Although more students are returning to the classroom every day, the experience is far from what most are used to.
And all of the changes, from classroom arrangements and hybrid learning plans to the actual classroom arrangements, not to mention concerns about the virus itself, have increased anxiety among both students and teachers.
Prior to COVID-19, anxiety was an issue of growing concern among educators. The Child Mind Institute reported a 17 percent increase in anxiety in children from 2009 to 2019.
However, studies conducted in 2020 indicate that the number of children experiencing symptoms of anxiety and depression during COVID has more than doubled.
Anxiety in children can present in a number of ways, but for many children, one of the first signs of trouble are problems at school, both in terms of academic performance and behavior.
Although teachers are experienced in child development and psychology, which form the foundation of education programs (check out the education department at University of Arizona Global Campus at www.uagc.edu for an example of a teacher education program), the pandemic has challenged even the most experienced educators.
That doesn’t mean teachers cannot help their students manage their anxiety. By keeping a few basic ideas in mind and using them in your everyday interactions with students, you can help support their mental health both now and in the long term.
Simple Tips to Help Students Feel Supported
COVID-19, and the uncertainty that comes with it, has many students feeling scared, isolated, lonely, and frustrated – much like adults.
Combined with your own feeling about the pandemic and concerns about the well-being of yourself and your family, the idea of focusing on commas and math facts might seem like a minor issue.
However, helping students feel secure and supported requires maintaining a certain level of normalcy, and that includes learning.
Although you may need to adjust your teaching methods to accommodate health protocols, education still matters. Strive for progress, not perfection.
More specifically, some of the things you can do as a teacher:
Whether you’re teaching online or in person, implementing mindfulness exercises that give students a chance to help refocus their thoughts, ground themselves in the present moment, and reduce their stress.
Anxiety spirals when you feel out of control – a common experience during the pandemic – and mindfulness exercises allow students to regain some control over their feelings. Search for mindfulness exercises you can try online.
Speak in Positive Terms
Regardless of your own feelings about the pandemic, it’s important to speak in positive terms.
No one likes wearing masks, but they help protect everyone’s health. Remind students of the good they are doing when they wear their masks, wash their hands, and practice social distancing.
When students express concerns and fears, validate them, but remind them of the positive strides and progress that’s being made. Focus on how they have been a part of the solution, and praise them for their strength and resilience.
Allow Space to Talk about Feelings
With limited instruction time, you may be reluctant to spend time on other activities.
However, creating a space where students can safely discuss their feelings, and incorporating activities that remind them of their strengths, give them coping skills, help them feel more in control, and can help them manage anxiety and be more open to learning.
When you can, go outdoors.

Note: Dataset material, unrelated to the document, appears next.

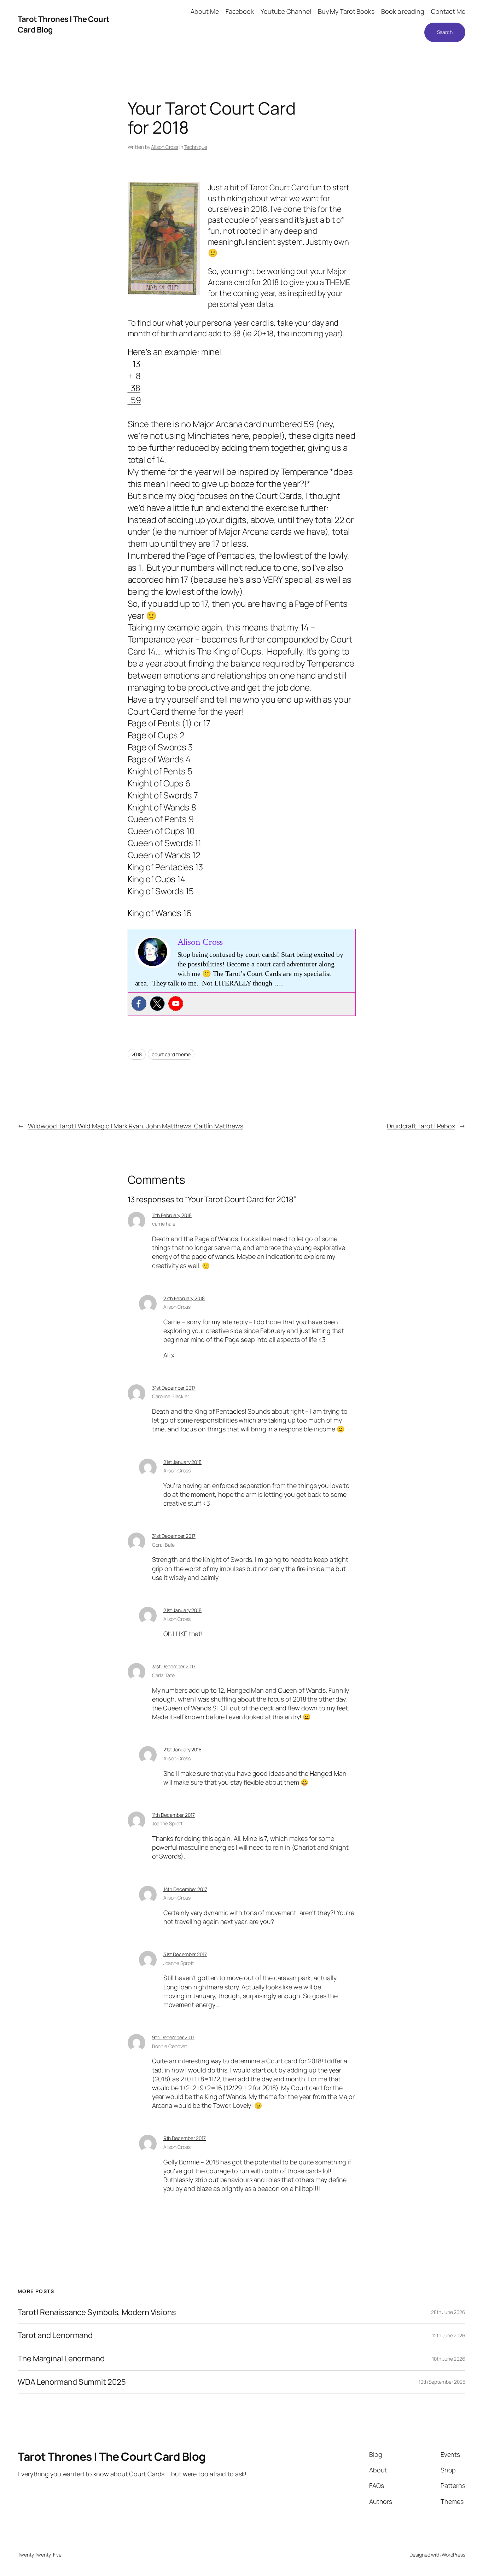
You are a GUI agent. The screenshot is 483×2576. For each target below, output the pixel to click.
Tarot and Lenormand (55, 2335)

Fresh air and nature are proven to help manage anxiety, and while exercise increases production of endorphins, the so-called happy hormones that produce feelings of well-being.
Depending on your local restrictions, children may also be allowed to remove their masks while outdoors. Even if you are teaching online, encourage students to head outdoors – or even make assignments that require an outdoor element.
Some children may not be willing to talk about their feelings, or they may not be able to articulate their feelings very well. Giving them journals where they can share their thoughts, concerns, and fears, as well as their wins and positive feelings, provides an outlet.
Although not all children will take to journaling, for some, it will serve as a valuable tool to manage their feelings at this challenging time.
Stay in Touch with Families
Parents are likely to feel as much anxiety and frustration as their children – and you. Make a point of staying in contact and reiterating that you are all on the same team, and work together to support your students.
To be sure, not all students are struggling this year. However, almost everyone has had periods of anxiety.
Being flexible, knowing what to prioritize, and providing loving support will help everyone move forward and be happy and healthy when life returns to normal.